* [Exercise objective] Select and copy out every line in the records containing "computer".

* [Record extracts]
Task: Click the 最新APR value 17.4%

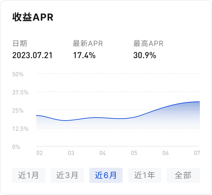Action: pos(84,55)
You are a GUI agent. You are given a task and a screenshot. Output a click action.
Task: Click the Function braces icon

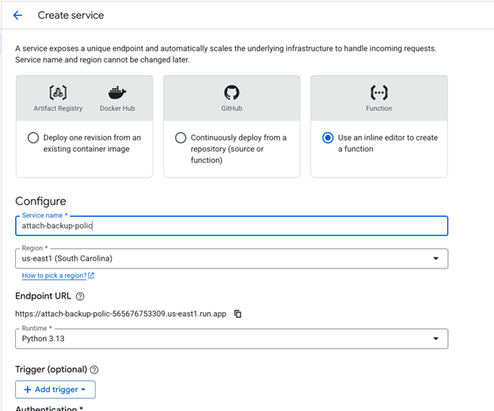[x=378, y=93]
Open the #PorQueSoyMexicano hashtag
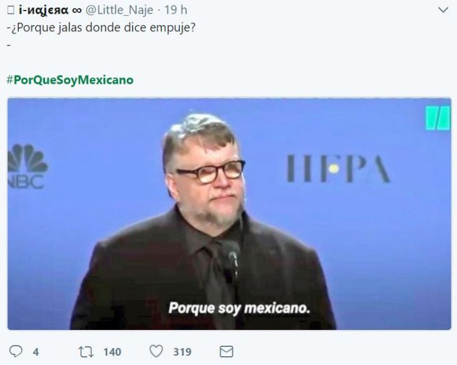The width and height of the screenshot is (457, 365). click(x=70, y=80)
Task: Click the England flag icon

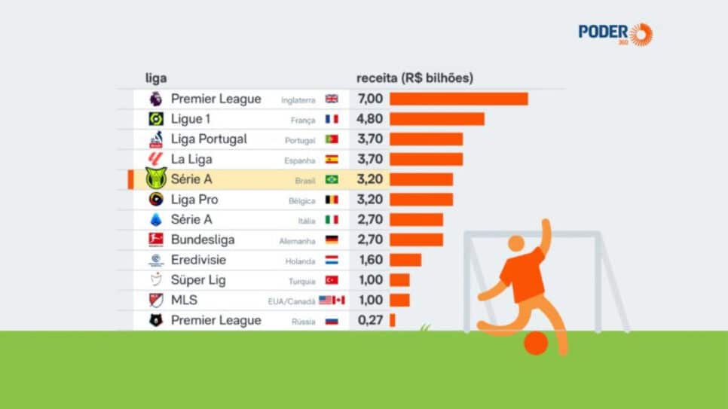Action: pos(332,99)
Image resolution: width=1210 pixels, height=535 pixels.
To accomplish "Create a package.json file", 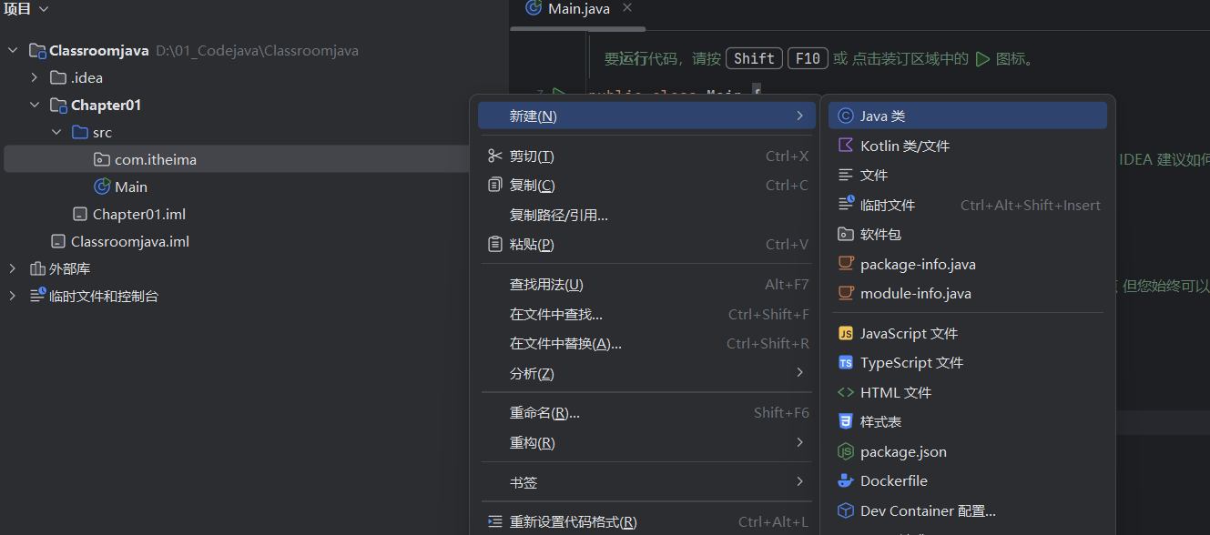I will tap(901, 451).
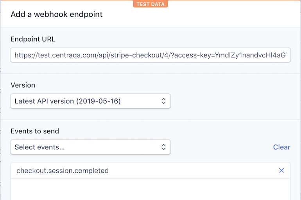Click the Version label

point(23,85)
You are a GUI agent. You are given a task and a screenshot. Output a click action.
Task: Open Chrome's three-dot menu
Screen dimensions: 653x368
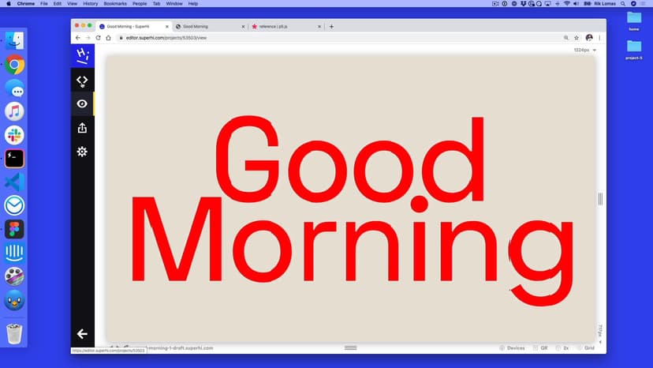599,37
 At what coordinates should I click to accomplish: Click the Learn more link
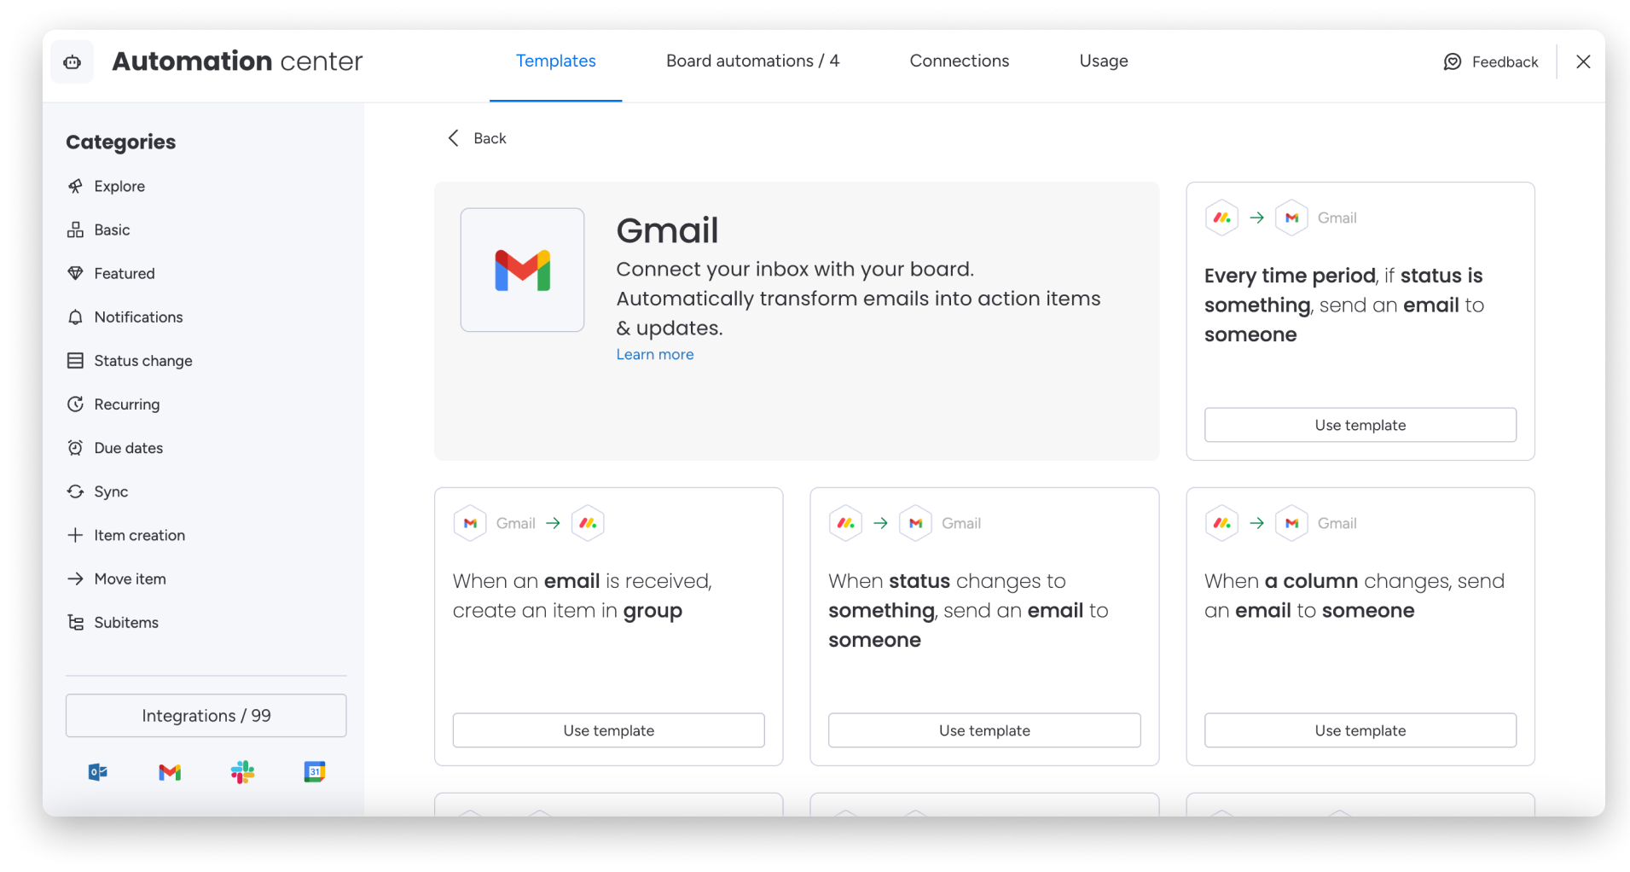click(655, 354)
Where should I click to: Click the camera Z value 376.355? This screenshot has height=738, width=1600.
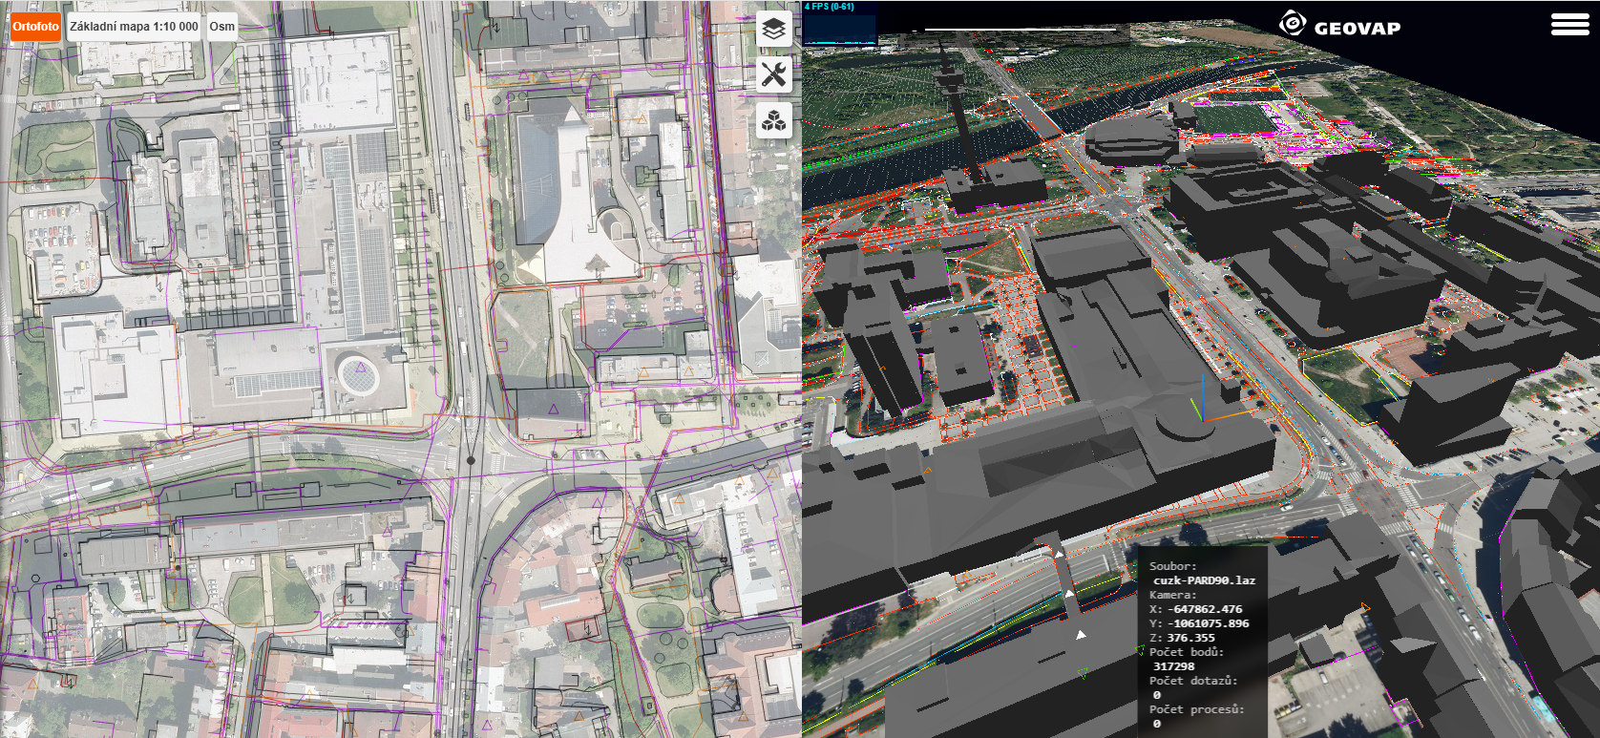pos(1190,638)
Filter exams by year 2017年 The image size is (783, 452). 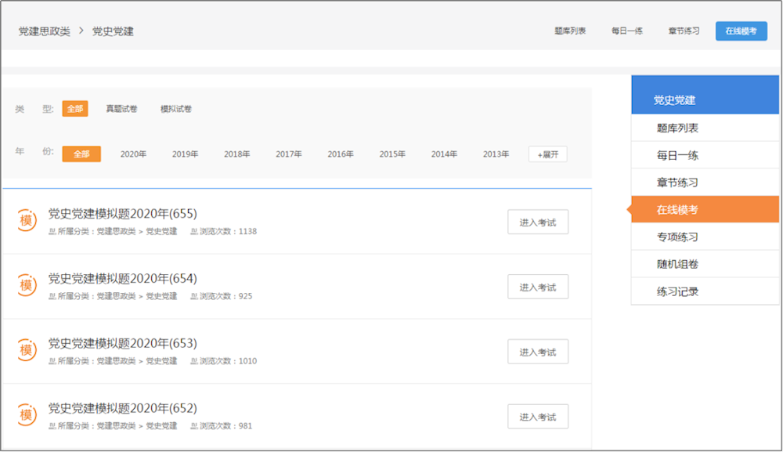[x=289, y=154]
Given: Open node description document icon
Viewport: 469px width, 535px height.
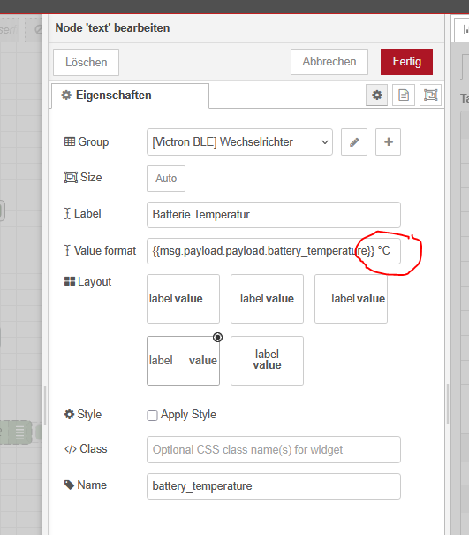Looking at the screenshot, I should click(x=404, y=95).
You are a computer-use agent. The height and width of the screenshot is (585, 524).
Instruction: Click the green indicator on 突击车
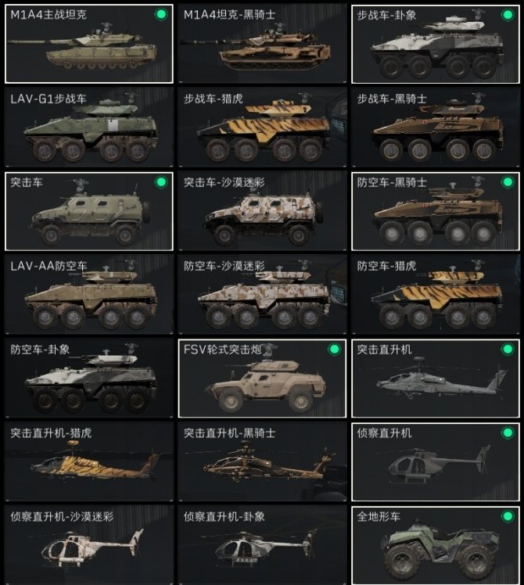[x=161, y=182]
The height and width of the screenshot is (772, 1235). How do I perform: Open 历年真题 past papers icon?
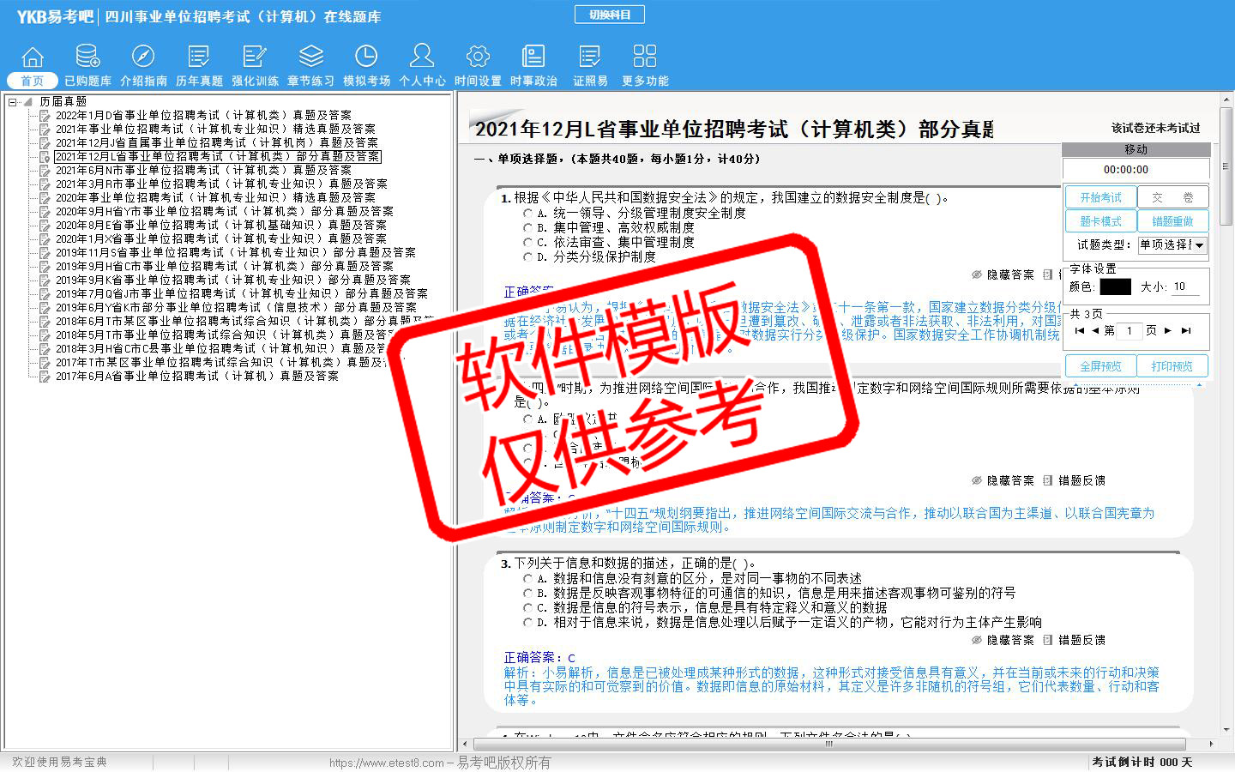click(199, 57)
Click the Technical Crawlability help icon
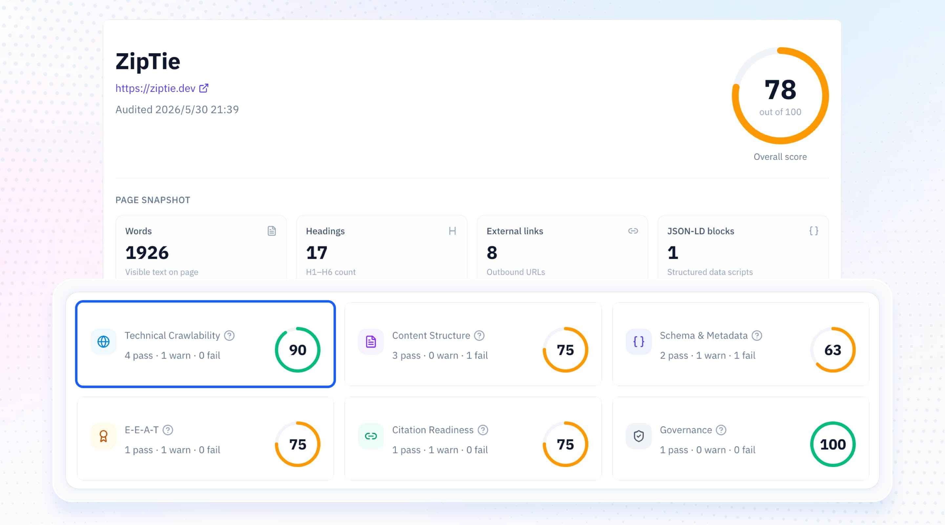Screen dimensions: 945x525 pyautogui.click(x=229, y=336)
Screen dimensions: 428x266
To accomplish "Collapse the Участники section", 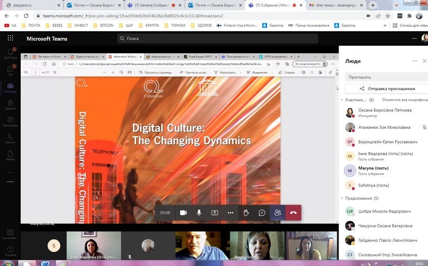I will tap(342, 100).
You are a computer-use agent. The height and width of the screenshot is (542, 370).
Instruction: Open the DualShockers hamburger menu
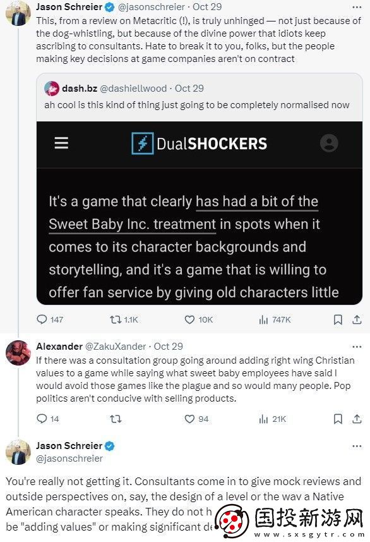61,143
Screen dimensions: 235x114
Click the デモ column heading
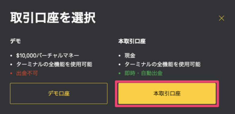[15, 41]
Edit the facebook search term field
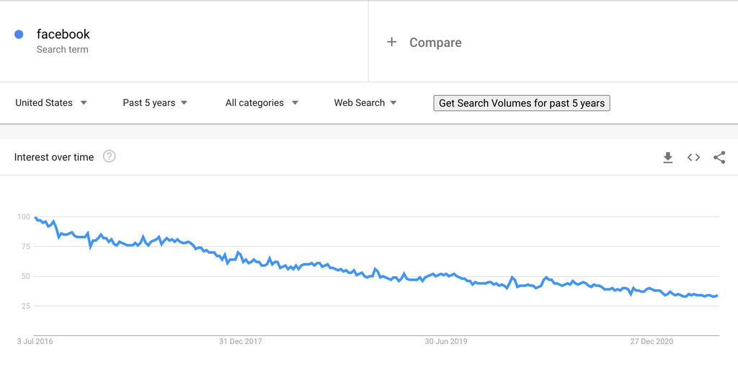738x388 pixels. tap(63, 34)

* [Answer section]
You are a computer-use agent. The height and width of the screenshot is (585, 524).
You are a computer-use agent. The height and width of the screenshot is (542, 370).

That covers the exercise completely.